I'll be sitting close to Tae, but I can't react to him, especially not to his alluring cologne, which normally has my knees wobbling as soon as I smell it. It also brings back the vivid images of our nights together when all Tae wore was his amazing cologne.

I nervously tap my teeth together and sit down at the table. A staff member rushes towards me. "Tee, do you need a quick drink or something else? We will start filming soon."

I shift my focus to him and shake my head. "No. I'm fine."

I'm far from being okay, but no one else needs to know it.

My foot bounces while I wipe my sweaty palms on my pants. Can we go back to a kissing scene or even another bed scene? I would feel more comfortable doing either of those than trying to hide my attraction to and love for Tae.

I can feel his presence as he sits down beside me. My hair on my arm stands upright and goosebumps explode across my body.

How am I'm supposed to act like I hate Tae when my body reacts to him like this?

A lump forms in my throat, but I don't dare look at him. I won't be able to stay in character if I do.

Someone, please, make this go by fast. This is torture being this close to my handsome boyfriend and not touch him.

I take a deep breath, trying to calm my frazzled nerves, but instantly realize I shouldn't have, when my lungs fill with Tae's musky cologne.

His warm breath and deep, husky voice brush across my ear. "Are you ready? Do you need help?"

I bite the inside of my cheek again.

Is he serious? He knows he isn't any help right now. It is more like sweet torture than anything else.

With my attention focused on a spot on the floor, I shake my head. "No. I'm good."

He leans in closer to me, and my hair on that side of my body stands straight up while Tae's warmth burrows into me.

Please, stop.

I shift in my chair, trying to put more space between us and calm the turmoil within me.

He whispers, "Are you sure?"

Every part of me wants to scream, "NO!" But I can't.

I sit frozen in place, wishing I could do something that doesn't announce like a bright neon sign we are together, but nothing comes to mind. Instead, I imagine not caring whether others see us or not and turn around, capturing his luscious lips in a passionate kiss.

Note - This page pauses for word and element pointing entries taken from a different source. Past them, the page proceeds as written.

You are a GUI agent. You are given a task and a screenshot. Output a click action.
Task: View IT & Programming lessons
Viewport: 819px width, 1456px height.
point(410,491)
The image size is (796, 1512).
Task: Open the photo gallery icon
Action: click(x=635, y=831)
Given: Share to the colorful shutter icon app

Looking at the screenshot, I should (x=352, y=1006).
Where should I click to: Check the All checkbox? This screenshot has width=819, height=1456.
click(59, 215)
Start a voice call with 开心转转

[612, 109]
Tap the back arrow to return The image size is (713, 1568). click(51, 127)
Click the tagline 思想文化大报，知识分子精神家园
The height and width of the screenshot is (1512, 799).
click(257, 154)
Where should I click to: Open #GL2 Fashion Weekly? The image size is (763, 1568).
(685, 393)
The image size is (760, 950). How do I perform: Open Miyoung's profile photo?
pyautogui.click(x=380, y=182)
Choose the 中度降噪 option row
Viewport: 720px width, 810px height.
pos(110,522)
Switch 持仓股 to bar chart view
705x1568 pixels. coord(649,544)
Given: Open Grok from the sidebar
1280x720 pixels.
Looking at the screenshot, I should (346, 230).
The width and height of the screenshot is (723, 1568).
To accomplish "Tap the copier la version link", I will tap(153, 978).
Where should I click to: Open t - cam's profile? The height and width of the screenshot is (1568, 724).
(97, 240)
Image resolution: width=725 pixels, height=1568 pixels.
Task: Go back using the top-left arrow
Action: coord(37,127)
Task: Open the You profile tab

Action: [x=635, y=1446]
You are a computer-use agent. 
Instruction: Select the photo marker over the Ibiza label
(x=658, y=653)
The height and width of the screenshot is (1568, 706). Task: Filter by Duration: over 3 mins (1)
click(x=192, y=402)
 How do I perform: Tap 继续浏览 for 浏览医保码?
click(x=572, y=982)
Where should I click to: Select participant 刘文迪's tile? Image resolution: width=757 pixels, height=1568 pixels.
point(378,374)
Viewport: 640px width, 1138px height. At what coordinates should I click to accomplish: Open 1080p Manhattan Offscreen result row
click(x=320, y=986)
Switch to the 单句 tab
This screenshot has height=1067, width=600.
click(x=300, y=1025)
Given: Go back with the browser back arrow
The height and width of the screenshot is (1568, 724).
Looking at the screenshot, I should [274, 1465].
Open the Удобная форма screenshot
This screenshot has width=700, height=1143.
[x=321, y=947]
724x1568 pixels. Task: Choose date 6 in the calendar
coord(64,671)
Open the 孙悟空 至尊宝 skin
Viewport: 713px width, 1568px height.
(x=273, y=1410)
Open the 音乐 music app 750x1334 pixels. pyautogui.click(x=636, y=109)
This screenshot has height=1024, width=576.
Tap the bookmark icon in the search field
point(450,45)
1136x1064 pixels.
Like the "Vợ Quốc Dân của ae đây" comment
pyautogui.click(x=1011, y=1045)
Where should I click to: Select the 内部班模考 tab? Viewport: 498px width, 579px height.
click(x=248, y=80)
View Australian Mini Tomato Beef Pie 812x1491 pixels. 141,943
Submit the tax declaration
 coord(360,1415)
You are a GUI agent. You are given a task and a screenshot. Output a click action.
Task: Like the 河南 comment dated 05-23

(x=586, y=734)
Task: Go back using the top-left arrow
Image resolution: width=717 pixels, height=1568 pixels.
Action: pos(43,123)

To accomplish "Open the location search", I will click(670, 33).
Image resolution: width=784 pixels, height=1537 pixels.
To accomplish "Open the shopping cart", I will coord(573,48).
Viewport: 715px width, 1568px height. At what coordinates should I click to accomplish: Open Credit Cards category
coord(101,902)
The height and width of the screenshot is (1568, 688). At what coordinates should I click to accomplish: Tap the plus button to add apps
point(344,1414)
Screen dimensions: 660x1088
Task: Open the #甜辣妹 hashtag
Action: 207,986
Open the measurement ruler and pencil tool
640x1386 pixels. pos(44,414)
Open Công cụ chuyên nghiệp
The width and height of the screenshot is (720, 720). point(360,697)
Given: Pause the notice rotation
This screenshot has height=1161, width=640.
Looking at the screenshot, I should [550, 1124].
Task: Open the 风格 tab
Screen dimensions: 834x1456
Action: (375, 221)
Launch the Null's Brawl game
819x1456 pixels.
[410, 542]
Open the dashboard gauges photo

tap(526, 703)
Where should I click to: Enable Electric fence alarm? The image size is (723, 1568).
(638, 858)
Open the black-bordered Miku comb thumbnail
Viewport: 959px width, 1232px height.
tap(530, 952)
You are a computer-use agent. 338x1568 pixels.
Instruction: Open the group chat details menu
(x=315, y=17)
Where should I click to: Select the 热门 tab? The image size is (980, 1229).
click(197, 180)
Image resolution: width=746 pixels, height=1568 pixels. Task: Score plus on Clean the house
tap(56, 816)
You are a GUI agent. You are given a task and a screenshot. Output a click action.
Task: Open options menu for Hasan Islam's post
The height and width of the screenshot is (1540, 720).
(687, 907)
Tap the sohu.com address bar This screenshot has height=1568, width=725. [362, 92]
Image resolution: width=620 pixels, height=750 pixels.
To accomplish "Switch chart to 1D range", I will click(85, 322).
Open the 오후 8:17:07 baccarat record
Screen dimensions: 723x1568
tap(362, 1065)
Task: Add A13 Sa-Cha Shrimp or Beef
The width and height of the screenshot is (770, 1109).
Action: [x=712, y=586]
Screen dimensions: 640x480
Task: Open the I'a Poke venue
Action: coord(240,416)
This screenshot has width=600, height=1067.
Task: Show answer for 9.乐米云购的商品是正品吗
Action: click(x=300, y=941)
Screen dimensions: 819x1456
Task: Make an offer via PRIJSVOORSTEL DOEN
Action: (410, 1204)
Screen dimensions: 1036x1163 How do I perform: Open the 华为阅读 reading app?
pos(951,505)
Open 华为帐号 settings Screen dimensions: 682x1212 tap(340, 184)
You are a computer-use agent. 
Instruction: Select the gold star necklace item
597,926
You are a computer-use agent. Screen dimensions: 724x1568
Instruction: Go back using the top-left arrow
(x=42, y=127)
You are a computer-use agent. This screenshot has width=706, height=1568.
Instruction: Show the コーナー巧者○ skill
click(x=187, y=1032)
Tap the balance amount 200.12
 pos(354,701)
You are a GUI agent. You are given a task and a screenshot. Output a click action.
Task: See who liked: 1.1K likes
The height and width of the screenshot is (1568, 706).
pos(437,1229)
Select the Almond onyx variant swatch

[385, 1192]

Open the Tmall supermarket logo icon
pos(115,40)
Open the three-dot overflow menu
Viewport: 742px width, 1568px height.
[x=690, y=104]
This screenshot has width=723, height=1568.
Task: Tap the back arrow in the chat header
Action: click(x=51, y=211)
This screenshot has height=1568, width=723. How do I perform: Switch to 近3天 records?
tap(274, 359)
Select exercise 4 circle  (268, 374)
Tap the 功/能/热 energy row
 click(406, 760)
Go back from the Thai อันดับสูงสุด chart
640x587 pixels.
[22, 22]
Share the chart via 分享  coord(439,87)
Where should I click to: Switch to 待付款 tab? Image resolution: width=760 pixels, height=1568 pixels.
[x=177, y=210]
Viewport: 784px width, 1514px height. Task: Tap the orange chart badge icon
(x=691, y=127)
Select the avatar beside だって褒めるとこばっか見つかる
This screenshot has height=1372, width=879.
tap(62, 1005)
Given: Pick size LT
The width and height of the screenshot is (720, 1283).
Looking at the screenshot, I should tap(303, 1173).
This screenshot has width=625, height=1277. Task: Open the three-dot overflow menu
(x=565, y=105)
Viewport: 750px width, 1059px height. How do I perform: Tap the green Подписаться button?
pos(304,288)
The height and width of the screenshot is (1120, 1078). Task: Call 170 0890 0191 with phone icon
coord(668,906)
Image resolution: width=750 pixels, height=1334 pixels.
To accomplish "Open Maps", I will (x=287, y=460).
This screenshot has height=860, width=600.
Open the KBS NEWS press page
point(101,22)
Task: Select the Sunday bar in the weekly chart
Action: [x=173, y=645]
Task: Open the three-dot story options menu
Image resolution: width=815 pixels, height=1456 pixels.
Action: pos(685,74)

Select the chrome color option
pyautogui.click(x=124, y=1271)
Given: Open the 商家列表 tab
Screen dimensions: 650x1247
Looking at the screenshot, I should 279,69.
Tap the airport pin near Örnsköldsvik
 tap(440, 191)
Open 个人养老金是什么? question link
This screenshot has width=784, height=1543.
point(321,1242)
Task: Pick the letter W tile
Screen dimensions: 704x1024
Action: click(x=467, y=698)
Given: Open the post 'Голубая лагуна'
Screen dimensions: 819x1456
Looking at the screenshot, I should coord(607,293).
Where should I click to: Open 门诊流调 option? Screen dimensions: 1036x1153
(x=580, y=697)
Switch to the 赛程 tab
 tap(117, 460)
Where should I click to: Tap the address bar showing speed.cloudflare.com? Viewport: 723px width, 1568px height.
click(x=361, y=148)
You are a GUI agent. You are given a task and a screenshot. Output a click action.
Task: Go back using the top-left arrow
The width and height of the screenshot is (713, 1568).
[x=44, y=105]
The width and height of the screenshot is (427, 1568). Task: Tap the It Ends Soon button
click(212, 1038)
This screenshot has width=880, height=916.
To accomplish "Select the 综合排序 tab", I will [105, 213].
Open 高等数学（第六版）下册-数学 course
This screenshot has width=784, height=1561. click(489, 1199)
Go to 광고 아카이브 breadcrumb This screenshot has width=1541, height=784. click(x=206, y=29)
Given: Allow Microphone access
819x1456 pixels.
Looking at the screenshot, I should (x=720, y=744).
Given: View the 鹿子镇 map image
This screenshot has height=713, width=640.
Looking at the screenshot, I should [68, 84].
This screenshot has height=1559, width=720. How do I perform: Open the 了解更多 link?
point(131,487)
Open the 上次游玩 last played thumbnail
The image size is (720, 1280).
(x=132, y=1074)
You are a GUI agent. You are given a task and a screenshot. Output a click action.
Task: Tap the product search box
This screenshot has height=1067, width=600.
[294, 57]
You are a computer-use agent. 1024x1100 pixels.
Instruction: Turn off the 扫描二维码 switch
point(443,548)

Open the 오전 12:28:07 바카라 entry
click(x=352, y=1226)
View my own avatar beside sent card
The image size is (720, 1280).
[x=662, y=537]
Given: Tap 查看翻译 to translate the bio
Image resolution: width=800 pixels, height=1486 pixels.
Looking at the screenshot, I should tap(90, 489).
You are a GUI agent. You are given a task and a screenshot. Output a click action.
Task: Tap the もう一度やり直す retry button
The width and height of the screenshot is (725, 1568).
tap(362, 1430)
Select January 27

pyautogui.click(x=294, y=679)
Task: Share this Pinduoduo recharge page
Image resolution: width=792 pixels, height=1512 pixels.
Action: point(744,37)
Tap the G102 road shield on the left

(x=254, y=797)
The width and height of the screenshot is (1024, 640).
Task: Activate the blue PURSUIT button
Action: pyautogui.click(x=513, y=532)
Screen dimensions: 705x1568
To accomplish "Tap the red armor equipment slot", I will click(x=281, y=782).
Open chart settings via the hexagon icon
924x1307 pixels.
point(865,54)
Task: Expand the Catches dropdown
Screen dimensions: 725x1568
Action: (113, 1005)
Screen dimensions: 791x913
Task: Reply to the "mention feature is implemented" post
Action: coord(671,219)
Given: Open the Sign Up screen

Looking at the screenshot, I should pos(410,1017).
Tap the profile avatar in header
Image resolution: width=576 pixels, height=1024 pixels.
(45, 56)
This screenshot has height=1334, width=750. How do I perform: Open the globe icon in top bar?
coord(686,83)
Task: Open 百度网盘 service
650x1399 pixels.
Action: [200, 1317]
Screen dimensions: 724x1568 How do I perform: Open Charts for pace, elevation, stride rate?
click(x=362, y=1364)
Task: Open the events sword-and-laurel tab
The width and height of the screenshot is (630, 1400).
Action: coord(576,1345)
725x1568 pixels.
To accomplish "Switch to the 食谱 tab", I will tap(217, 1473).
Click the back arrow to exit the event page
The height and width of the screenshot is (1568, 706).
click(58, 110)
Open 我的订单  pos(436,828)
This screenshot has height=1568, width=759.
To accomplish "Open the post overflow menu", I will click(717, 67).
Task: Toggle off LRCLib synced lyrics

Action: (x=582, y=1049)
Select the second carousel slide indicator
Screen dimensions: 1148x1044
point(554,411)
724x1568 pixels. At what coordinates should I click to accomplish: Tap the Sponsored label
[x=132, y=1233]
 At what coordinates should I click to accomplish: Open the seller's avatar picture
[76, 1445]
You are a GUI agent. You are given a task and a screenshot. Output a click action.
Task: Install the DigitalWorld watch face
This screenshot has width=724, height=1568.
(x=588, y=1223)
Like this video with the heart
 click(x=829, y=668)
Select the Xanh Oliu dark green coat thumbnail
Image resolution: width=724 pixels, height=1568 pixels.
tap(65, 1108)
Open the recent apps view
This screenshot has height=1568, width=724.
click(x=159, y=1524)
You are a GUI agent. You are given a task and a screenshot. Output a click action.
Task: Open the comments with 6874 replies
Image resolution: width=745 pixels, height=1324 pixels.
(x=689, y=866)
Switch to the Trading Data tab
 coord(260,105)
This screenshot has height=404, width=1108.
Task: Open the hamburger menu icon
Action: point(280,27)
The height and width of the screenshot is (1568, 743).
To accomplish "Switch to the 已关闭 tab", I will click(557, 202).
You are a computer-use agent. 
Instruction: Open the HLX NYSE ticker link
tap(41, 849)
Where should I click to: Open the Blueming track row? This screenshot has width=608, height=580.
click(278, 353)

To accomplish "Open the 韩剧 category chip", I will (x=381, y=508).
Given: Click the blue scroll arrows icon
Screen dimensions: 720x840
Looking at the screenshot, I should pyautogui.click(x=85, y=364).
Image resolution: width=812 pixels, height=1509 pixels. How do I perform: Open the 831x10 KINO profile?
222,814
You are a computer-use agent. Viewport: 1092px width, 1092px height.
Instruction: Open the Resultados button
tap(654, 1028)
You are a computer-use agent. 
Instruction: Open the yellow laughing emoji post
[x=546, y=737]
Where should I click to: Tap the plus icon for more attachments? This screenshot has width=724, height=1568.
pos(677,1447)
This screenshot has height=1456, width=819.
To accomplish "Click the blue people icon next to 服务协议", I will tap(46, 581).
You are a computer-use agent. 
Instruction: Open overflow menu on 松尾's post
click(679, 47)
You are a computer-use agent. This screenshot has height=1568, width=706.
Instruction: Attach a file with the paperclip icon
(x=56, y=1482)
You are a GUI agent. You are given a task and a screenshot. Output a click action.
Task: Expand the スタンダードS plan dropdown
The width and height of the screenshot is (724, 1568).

Every part of my body sizzles in excitement and is overly sensitive to the slightest movement or breeze. I'm sure if Tae would touch me now, I would explode in my pants and moan for my hidden desires.

Why is no one listening to my silent pleas for this to stop? Does Tae love to torture me? Is the rest of our shooting going to be like this? Please, no. I don't know if I'll be able to handle it.

I fidget my fingers along the side of my pants and turn my back to him slightly and nod. "Yeah, I'm sure." My voice cracks.

Shit.

A faint chuckle echoes in my ear, and my heart skips a beat. His warmth grows stronger, almost an inferno. My breath becomes shallow, like short pants.

Looking for help, my eyes dart around for anyone who I can call, but I can't find anyone who is paying attention to me. A part of me is happy no one is noticing, but another part of me which is screaming for help can't believe no one is watching.

My breath hitches when Tae's moist lips graze the bottom of my earlobe and he whispers, "I don't think so."